> **Task description**
Using the records below, return exactly the lines from the one containing "Viewport: 640px width, 400px" through the last, and omit pictures.

(Saved data entries)
--- START ---
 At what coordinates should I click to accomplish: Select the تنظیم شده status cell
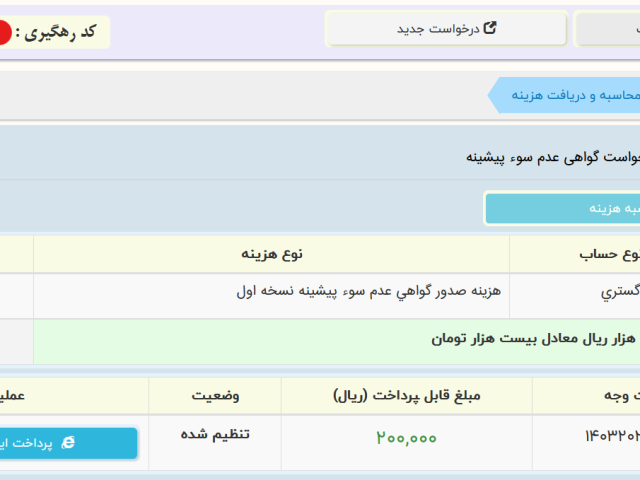[215, 435]
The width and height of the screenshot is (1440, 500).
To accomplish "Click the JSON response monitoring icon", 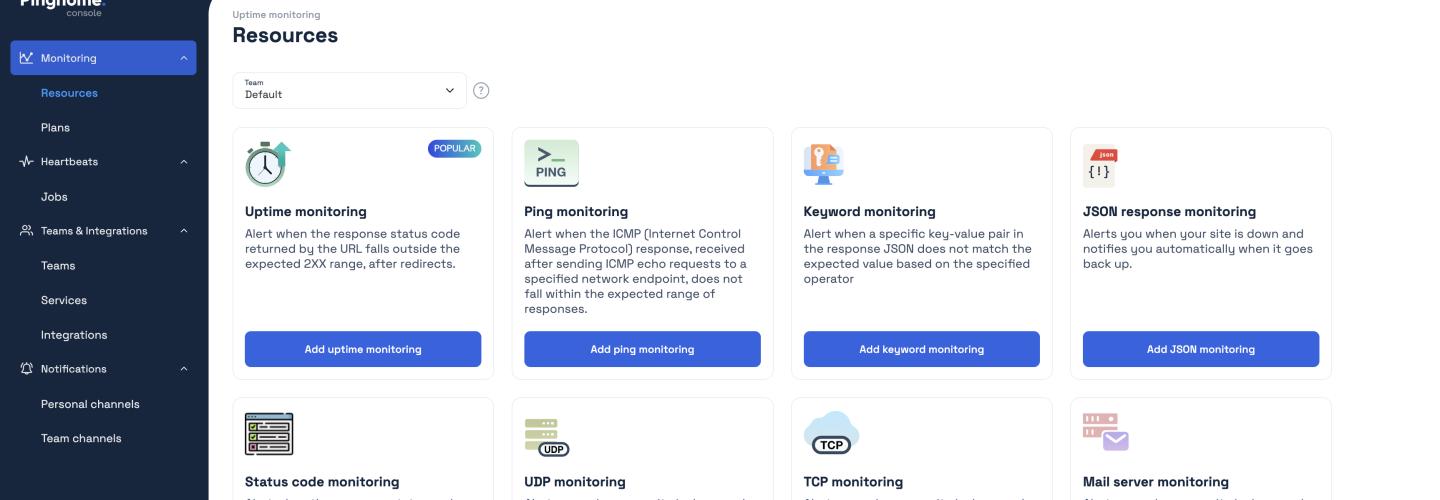I will coord(1100,167).
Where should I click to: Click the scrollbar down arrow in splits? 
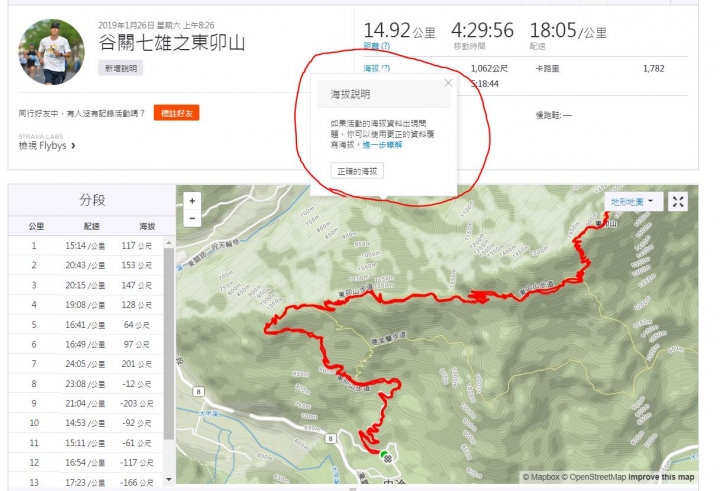coord(169,479)
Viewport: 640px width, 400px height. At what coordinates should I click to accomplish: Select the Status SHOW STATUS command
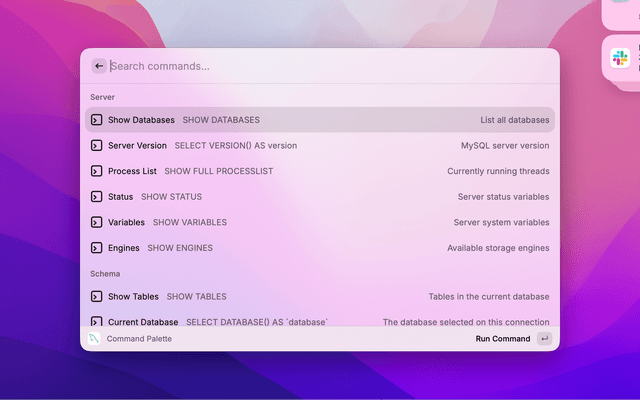320,197
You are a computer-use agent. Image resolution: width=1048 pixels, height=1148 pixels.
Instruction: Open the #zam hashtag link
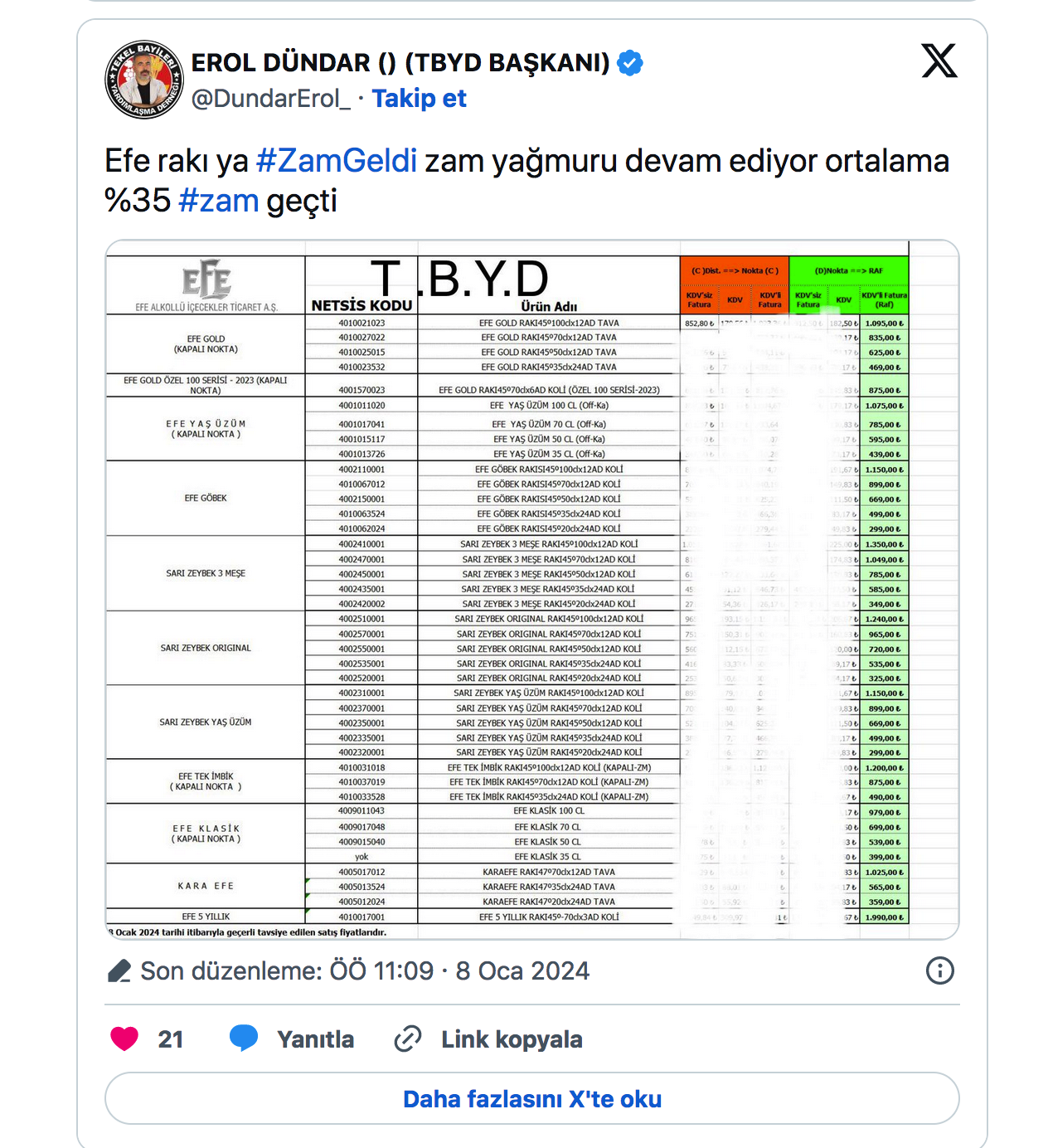click(219, 201)
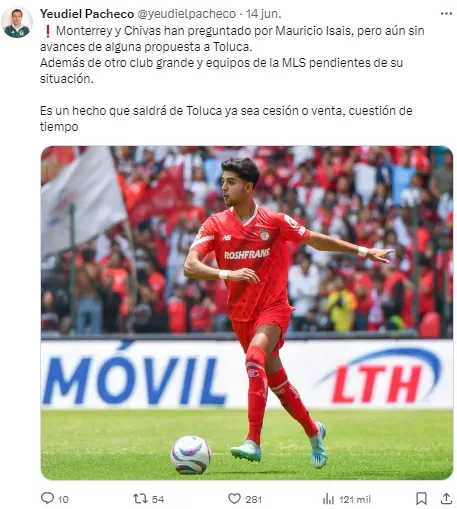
--- END ---
> **Finished task**
Viewport: 640px width, 400px height. At what coordinates should I click to accomplish: Select the Status SHOW STATUS command
320,197
You are a computer-use agent. Image resolution: width=1048 pixels, height=1148 pixels.
Instruction: Open the #zam hashtag link
click(219, 201)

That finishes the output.